The city of Jenks had a law against shooting fireworks inside the city limits. They also had a City Marshall named Harlan Bolton. Bill Bolt, myself and two more fellows would all four throw as many firecrackers as we could out in the middle of Main Street at the end of the block. When Harlan would run down to see what was happening, we would run down the alley to the other end of the block and throw out some more. We did this over and over until Harlan finally got wise to what we were doing. Then he hid in the doorway of a store and stayed there until we got back. We thought he was at the other end of the street when he grabbed me by the collar and threw me in jail.

After he put me in jail, Harlan went home to bed and I was in there by myself. There was no glass in the cell window, just bars. Inside there were three bunks and a toilet. Bill and the others handed firecrackers through the window bars to me. Then I would throw the fireworks in the toilet where they sounded a lot louder than normal. We kept this up until we ran out of fireworks. The mayors house was just across the street from the jail and he was quite put out about his lack of sleep that night.

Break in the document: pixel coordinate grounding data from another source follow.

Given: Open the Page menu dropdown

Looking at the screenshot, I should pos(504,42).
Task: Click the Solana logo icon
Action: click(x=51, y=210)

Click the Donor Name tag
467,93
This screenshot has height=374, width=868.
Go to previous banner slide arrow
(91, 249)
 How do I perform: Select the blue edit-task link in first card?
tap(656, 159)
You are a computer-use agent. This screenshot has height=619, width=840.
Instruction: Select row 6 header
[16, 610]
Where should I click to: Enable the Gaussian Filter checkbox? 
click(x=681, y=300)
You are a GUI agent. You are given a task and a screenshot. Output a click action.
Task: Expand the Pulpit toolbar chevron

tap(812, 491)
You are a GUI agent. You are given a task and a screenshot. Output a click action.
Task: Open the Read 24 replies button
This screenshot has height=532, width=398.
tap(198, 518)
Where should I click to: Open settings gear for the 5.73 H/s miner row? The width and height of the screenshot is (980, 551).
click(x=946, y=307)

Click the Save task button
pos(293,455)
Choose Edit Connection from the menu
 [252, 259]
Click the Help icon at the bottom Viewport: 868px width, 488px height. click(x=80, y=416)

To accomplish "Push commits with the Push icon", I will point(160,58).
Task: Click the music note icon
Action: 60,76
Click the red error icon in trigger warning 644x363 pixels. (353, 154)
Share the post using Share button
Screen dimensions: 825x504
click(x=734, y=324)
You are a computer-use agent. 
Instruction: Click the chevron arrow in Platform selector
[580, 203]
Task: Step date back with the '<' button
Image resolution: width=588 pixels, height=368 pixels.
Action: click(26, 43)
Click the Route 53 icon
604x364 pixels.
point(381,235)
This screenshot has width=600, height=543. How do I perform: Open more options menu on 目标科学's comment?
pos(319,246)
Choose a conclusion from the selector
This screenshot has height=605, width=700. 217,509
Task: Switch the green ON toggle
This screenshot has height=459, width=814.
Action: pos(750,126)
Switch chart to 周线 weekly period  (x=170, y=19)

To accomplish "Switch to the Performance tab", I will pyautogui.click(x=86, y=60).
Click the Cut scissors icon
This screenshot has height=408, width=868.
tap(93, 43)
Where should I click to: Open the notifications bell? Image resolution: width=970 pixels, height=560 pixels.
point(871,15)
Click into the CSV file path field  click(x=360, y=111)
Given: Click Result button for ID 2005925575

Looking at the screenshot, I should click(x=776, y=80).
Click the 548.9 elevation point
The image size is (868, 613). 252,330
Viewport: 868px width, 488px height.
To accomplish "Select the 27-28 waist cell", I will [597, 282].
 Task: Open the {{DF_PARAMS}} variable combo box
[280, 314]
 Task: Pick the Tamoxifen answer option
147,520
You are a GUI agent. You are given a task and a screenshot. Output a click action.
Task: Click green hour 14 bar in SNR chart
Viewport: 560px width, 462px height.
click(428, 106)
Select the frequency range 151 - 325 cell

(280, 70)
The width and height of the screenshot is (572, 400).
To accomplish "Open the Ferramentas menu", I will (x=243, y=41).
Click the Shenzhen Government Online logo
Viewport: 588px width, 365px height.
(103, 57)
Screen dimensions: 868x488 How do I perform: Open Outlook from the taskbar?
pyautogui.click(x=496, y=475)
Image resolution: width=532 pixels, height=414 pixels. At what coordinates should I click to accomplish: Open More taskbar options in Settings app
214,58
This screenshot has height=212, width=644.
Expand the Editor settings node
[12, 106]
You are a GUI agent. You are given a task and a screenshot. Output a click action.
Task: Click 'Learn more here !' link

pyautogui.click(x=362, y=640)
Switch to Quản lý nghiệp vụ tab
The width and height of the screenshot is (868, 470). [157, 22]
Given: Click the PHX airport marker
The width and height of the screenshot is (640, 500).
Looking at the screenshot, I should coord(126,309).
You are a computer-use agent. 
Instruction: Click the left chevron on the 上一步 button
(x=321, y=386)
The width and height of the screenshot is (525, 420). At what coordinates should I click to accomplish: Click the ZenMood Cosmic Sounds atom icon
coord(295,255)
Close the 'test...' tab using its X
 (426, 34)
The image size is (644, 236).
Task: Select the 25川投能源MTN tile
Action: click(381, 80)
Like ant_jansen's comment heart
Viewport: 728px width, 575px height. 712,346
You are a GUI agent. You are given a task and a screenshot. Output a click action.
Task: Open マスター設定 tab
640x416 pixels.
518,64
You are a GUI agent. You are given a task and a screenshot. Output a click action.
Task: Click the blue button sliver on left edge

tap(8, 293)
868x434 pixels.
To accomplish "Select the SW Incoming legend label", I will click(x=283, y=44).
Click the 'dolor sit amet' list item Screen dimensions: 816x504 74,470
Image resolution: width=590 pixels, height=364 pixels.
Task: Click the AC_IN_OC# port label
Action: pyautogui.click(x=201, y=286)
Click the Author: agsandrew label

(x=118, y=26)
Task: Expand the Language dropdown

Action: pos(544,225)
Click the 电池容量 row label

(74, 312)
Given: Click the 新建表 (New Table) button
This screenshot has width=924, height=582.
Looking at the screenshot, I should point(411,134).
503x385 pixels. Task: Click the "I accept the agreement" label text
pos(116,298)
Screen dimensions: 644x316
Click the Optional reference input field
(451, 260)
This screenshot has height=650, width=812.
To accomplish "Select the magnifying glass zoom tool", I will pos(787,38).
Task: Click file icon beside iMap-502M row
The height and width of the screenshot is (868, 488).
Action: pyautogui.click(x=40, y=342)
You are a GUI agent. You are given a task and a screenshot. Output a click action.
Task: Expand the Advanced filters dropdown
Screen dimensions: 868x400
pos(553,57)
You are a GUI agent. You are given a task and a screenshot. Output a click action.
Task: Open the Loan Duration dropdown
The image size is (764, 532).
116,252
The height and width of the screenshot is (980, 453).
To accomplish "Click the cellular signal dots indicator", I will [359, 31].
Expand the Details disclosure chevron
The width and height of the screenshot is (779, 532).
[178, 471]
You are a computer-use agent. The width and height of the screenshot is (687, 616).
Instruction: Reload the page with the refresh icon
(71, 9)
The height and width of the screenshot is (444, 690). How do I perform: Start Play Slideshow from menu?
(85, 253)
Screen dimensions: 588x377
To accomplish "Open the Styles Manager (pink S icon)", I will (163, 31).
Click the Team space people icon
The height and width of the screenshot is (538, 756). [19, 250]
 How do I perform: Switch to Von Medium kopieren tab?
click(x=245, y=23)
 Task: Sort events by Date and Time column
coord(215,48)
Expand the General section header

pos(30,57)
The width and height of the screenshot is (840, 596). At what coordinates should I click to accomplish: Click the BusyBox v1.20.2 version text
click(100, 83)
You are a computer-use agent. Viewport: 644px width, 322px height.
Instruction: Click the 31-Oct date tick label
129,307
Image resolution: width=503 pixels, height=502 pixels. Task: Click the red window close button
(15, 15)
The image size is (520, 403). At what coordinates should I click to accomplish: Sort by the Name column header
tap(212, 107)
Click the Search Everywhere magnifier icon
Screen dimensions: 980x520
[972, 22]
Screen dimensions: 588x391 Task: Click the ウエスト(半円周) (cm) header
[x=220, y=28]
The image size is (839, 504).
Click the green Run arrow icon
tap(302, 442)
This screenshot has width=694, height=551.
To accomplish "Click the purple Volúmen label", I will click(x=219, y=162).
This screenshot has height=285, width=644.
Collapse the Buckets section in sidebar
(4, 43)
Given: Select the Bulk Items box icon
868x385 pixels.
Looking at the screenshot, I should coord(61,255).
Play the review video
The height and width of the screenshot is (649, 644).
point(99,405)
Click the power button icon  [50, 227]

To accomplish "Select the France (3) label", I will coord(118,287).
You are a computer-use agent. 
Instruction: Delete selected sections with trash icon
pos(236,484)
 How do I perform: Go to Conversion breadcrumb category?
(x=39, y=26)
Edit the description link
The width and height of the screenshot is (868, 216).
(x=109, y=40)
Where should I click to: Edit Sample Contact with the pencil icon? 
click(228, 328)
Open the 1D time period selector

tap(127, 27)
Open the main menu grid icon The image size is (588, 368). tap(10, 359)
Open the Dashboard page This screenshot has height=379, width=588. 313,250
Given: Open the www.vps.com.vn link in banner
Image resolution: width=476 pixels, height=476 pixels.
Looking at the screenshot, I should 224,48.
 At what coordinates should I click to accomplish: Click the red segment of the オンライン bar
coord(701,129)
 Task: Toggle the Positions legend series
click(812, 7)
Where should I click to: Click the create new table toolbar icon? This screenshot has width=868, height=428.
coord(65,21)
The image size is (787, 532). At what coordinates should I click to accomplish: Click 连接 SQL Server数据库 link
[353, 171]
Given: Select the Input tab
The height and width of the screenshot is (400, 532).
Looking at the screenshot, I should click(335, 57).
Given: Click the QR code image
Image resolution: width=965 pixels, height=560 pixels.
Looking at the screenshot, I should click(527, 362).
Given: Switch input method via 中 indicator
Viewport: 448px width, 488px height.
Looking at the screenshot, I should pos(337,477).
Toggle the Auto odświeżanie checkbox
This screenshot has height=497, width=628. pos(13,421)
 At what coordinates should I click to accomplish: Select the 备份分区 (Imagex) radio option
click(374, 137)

Harlan got me the next morning and bought my breakfast. Then I had to go before Judge Fisher and he fined me three dollars. My dad was there. He didn’t get excited about it. Just paid my fine and took me home. I was probably about 14 years old then.

About 1938 was when things got bad. My mother and dad finally ended up in a divorce in my junior year at Jenks High School. Things were so messed up I flunked my senior year. But I wanted that diploma so badly that I went to the principal after school was out and asked him what I could do to graduate mid-term the next year. We agreed that I would come back and finish 12 weeks of the first semester. Believe it or not, I did and got my diploma.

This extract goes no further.